Не мудрено, что важнейшей идей стала тема всеобщего спасения. Многие разными способами пытались предотвратить надвигающийся апокалипсис. В России, как заметил Вл. С. Соловьев, таких способов спасения было только два: один вел в революцию, другой в Церковь.
Революционный путь означал
В результате в европейском и русском мире «образовались колоссальные пустоты от былого христианства, в которые провалилось все: троны, классы, сословия, труд, богатства». Эти слова В.В. Розанов написал сразу после крушения Российской империи в 1917 году. Он точно указал на главный признак произошедшей катастрофы: опустошался не мир, опустошалась «душа, которая лишилась своего древнего содержания». «Целеустремленно готовивший эру творческой личности, «русский культурный ренессанс» на поверку выпестовал, сам того не желая, даже не подозревая об этом, чудовищное свое порождение – эпоху тоталитаризма. Такова была ирония русской истории»[88]
.Отрицание традиционных ценностей стало повсеместным. «Бог умер»; эта формула витала в воздухе; она вошла в сознание европейских и русских интеллектуалов как вызов, как требование либо покончить с Богом окончательно, либо открыть Его заново[89]
. В любом случае религиозный словарь сохранял базовую формальную значимость; содержание же общеизвестных понятий менялось постоянно.Идейное переживание жизни и религиозное переживание идей легли в основу создания двух мировоззренческих типов русской интеллигенции. Один тип был тесно связан с различными моделями синтезирования светского и религиозного дискурсов; другой – с попыткой их резкой дифференциации и поиском новой духовно-дискурсивной почвы развития – нового словаря культуры. При этом русская интеллигенция обнаружила резкую поляризацию общественного сознания, рассмотренную через противопоставление Запада и Востока, образованности и невежества, светского и религиозного (православного) как контраст нового и старого, хорошего и плохого, своего и чужого, широко используя религиозный дискурс в ходе самоописания. Это привело к осмыслению философии и политики в терминах христианской антропологии.
Стержень, эпицентр духовного напряжения родился из «историософского изумления» (Г.В. Флоровский), совпавшего с ростом патриотизма и возвращения к идеалам допетровского мира культуры. После того, как дело Петра стало уже банальным фактом повседневной жизни, процесс ментальной ломки под влиянием этих реформ попал под удар славянофильской критики. «Старое и новое» вновь подверглись уже интеллигентской перекодировке. Теперь путь к оздоровлению сознания видели в народных традициях, в возвращении к православию, понимаемому зачастую примитивно как процесс стилизации под старину, о которой наша интеллигенция имела вполне европеизированные представления. Маятник бинарного сознания вновь качнулся в другую сторону.
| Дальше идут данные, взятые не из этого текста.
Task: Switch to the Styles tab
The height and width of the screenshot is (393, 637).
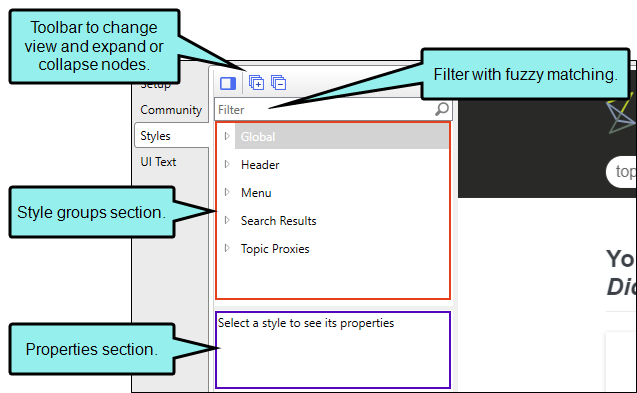Action: (155, 136)
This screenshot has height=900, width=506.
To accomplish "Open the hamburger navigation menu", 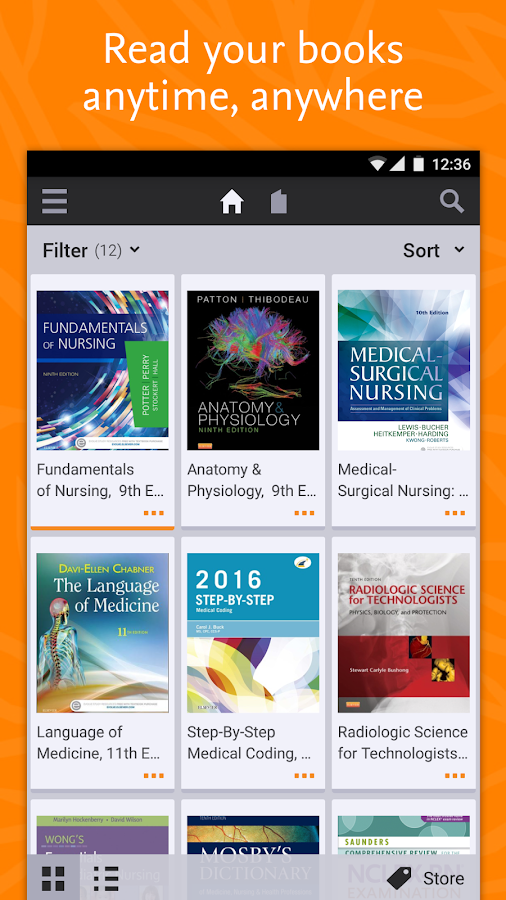I will (55, 201).
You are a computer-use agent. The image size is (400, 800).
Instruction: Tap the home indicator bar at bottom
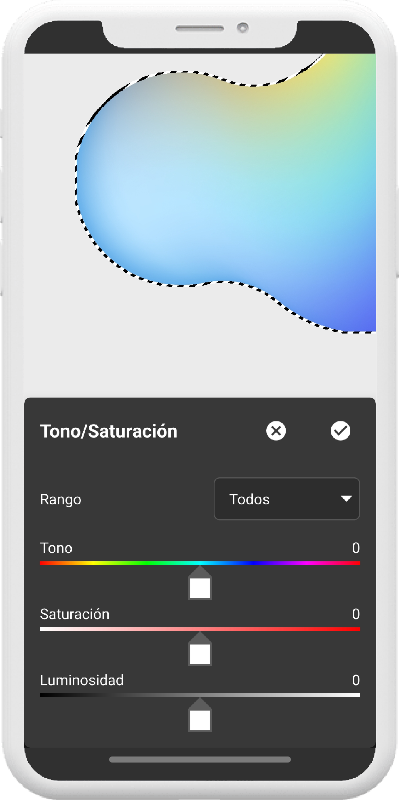click(200, 760)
Другим способом возвращения к вере стал процесс внутренней ломки сознания под влиянием святоотеческой мысли и восстановления утраченных связей с собственными духовными первоистоками. По сути, происходил все тот же процесс инверсии ценностей, но уже в логике богословского и религиозно-практического переосмысления прошлого. Так как профессиональных богословов в России практически не было, эту функцию опять-таки вязала на себя философствующая интеллигенция.
Христианский дискурс стал употребляться при трактовке истории России, русского народа, самодержавия, крестьянской общины и т. д., но не строго канонически, а в рамках исторической индивидуальной рефлексии. «В настоящее время можно также наблюдать особенно характерную для нашей эпохи интеллигентскую подделку под христианство, усвоение христианских слов и идей при сохранении всего духовного облика интеллигентского героизма»[90]
. Интерпретация православного дискурса и включение его в собственные словари, описывающие те или иные интеллигентские картины мира, становится критерием в определении специфики философского мышления.